安楽死を決断したことに後悔はない、そう考えていても、ふと「もしかしたら」という疑問がわきあがることがあります。
残酷なようですが、この疑問に答えはありません。
しかしこの葛藤こそ、飼い主さんが愛犬を大切にした証ではないでしょうか。
それは、安楽死を選択しなかった飼い主さんにとっても同じです。
――もしかしたら、この子は苦しみからもっと早く解放されたかったのではないだろうか?
――もしかしたら、安楽死を選択せずに1日でも長く生きてほしいと願ったのは自分達のエゴだったのではないだろうか?
安楽死を選択してもしなくても、愛犬を大切にした飼い主さんの心には、答えのでない問いが続いていくことになるでしょう。

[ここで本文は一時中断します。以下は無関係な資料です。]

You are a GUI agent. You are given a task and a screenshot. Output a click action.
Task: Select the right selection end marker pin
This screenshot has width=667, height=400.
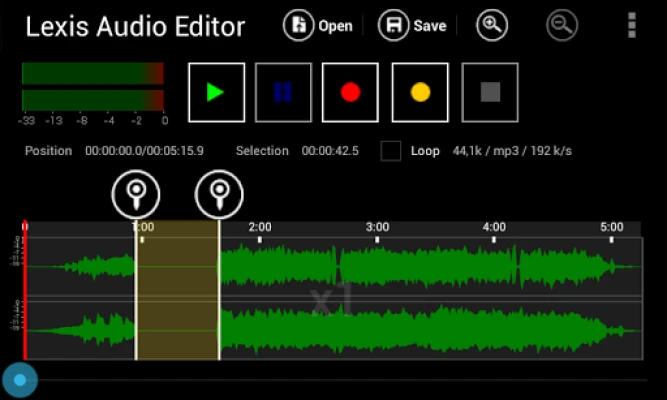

それはきっと考えるたびに心が苦しくなる問いですが、一つだけはっきり言えること――。
それは、どんな形であるにせよ、大好きな飼い主さんに看取られて命を終えた犬は間違いなく幸せだった、ということです。
先のことがわからないからこそ、今日この日を大切に
愛犬の最期はおろか、自分の最期でさえどうなるかなんて誰にもわかりません。
当たり前のようにそばにいてくれる愛犬が、明日も明後日もその先もずっと同じようにそばにいるとは限らないのです。
だからこそ、愛犬を精一杯甘やかし、おなじぐらい厳しくしつける毎日が大切なんですよね。